Mafia, confermate le condanne per 6 favoreggiatori del boss Matteo Messina Denaro

Mafia, confermate le condanne per 6 favoreggiatori del boss Matteo Messina Denaro

PALERMO – La Corte d’Appello di Palermo ha confermato, con lievi riduzioni di pena, le condanne stabilite in primo grado dal giudice per le udienze preliminari a carico di 6 favoreggiatori del superlatitante Matteo Messina Denaro nell’ambito di una inchiesta del 2015 che fece luce sull’ultima rete di “postini” al servizio del boss originario di Castelvetrano (Trapani).

Tra gli imputati anche il capomafia Domenico Scimonelli, boss di Partanna, condannato a 14 anni e che, secondo i pubblici ministeri avrebbe anche riciclato in Svizzera i soldi di Messina Denaro.
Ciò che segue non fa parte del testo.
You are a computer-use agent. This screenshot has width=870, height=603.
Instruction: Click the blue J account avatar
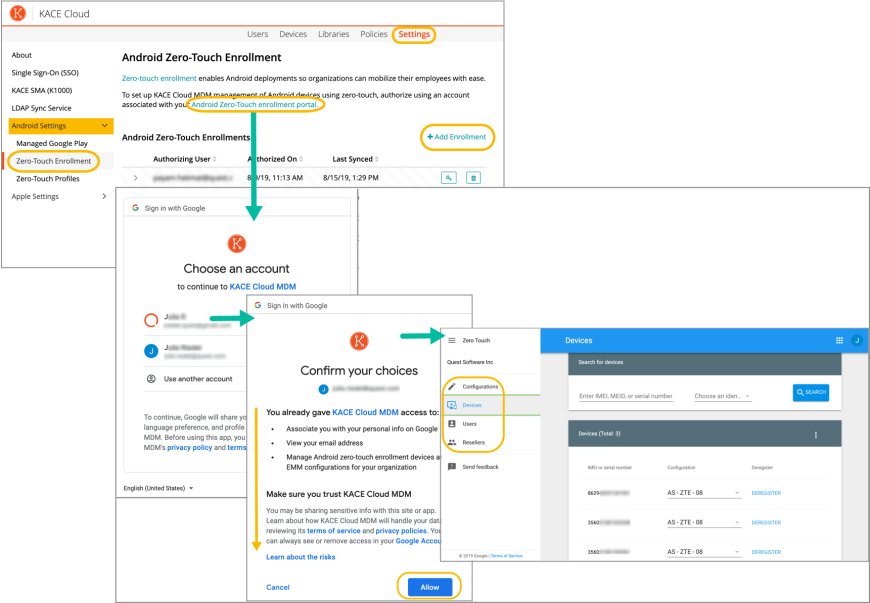(x=857, y=340)
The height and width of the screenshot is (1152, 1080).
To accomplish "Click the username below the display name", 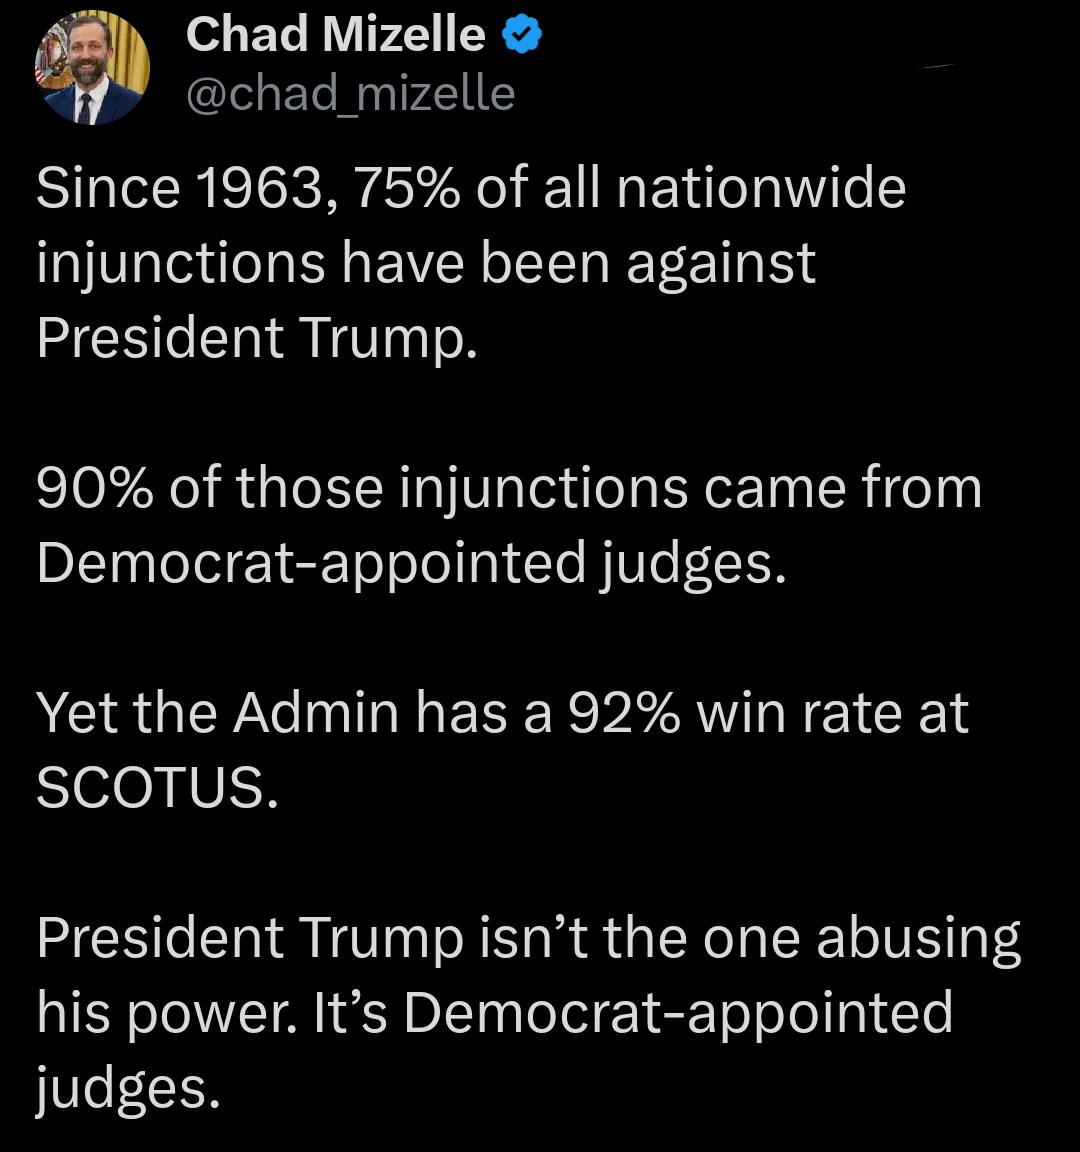I will point(349,93).
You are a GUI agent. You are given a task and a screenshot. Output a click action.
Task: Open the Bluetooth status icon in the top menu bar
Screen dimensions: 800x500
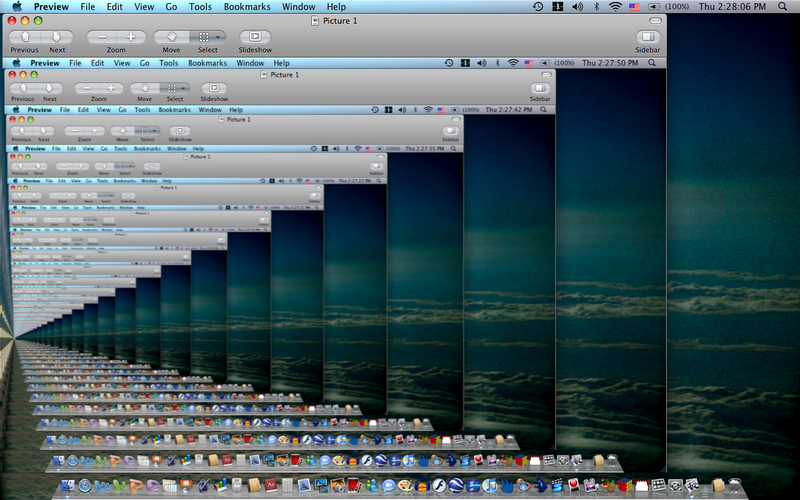(x=596, y=7)
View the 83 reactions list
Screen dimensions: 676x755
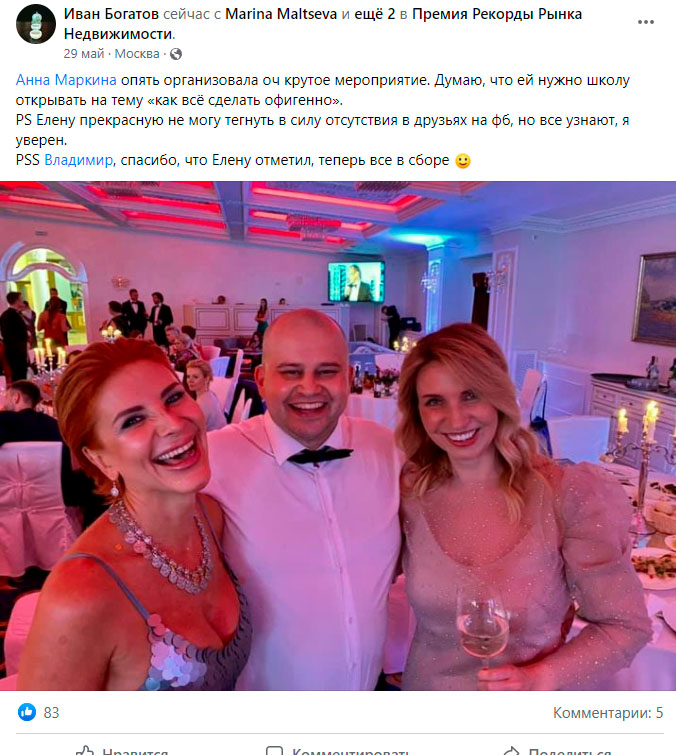51,712
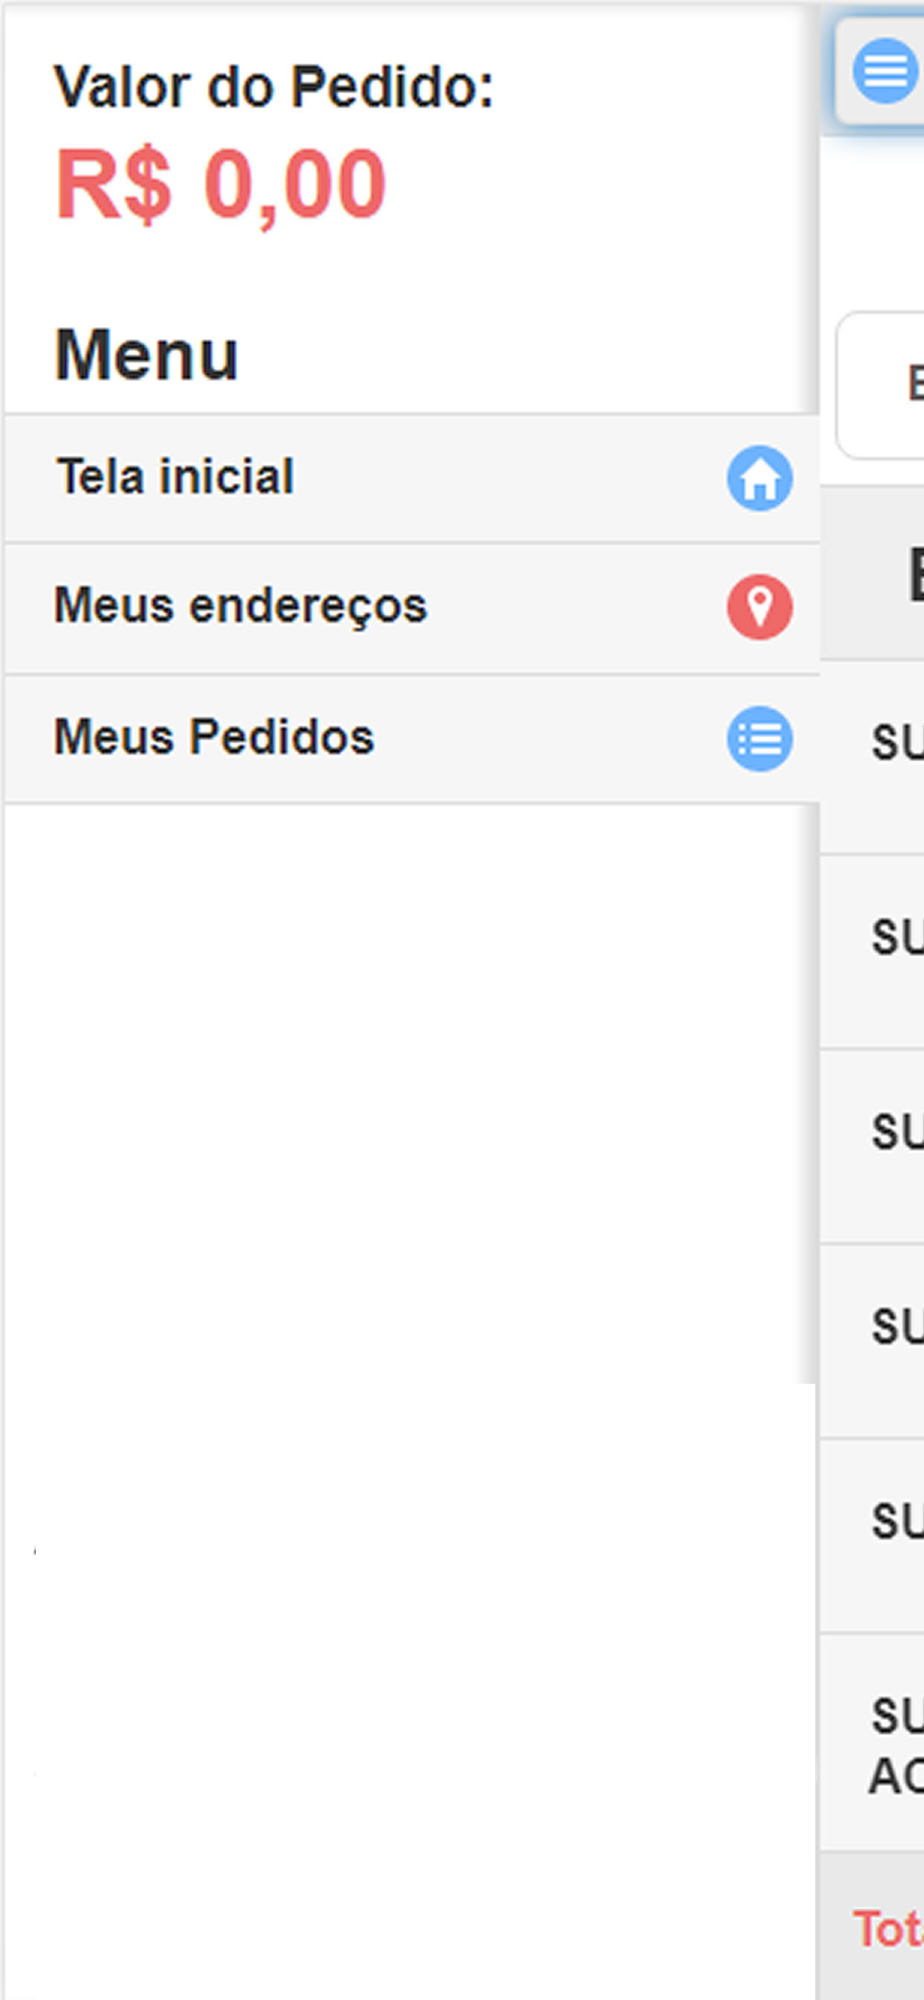This screenshot has height=2000, width=924.
Task: Select the last SU AC product row
Action: (872, 1743)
A 14 anni e 4 mesi è stato condannato il capomafia di Salemi Michele Gucciardi e a 10 Pietro Giambalvo, uomo “d’onore” della “famiglia” di Santa Ninfa. Rispettivamente 11 e 8 anni hanno avuto Vincenzo Giambalvo, altro presunto esponente del clan di Santa Ninfa, e il salemitano Michele Terranova. Per favoreggiamento alla mafia, 4 anni di carcere sono stati inflitti all’autotrasportatore Giovanni Loretta, di Mazara del Vallo.



L’inchiesta, coordinata dal procuratore aggiunto di Palermo Paolo Guido, ricostruì la rete delle conversazioni del boss Messina Denaro con gli uomini del suo clan. Attraverso i “pizzini”, i fedelissimi del ricercato fissavano date e incontri, occupandosi della trasmissione delle informazioni: un aspetto fondamentale della latitanza mafiosa.

I bigliettini, ripiegati tanto da diventare minuscoli e avvolti nello scotch perché nessuno ne leggesse il contenuto, venivano nascosti sotto i sassi e consegnati ad altri postini, in un giro tortuoso di cui non si conoscono ancora molti passaggi.


Tra le figure principali spiccava quella di Vito Gondola, detto Coffa, 77 anni, capomafia storico di Mazara del Vallo deceduto nel corso del processo. Una vecchia conoscenza dei magistrati che l’avevano arrestato e fatto condannare in via definitiva per associazione mafiosa.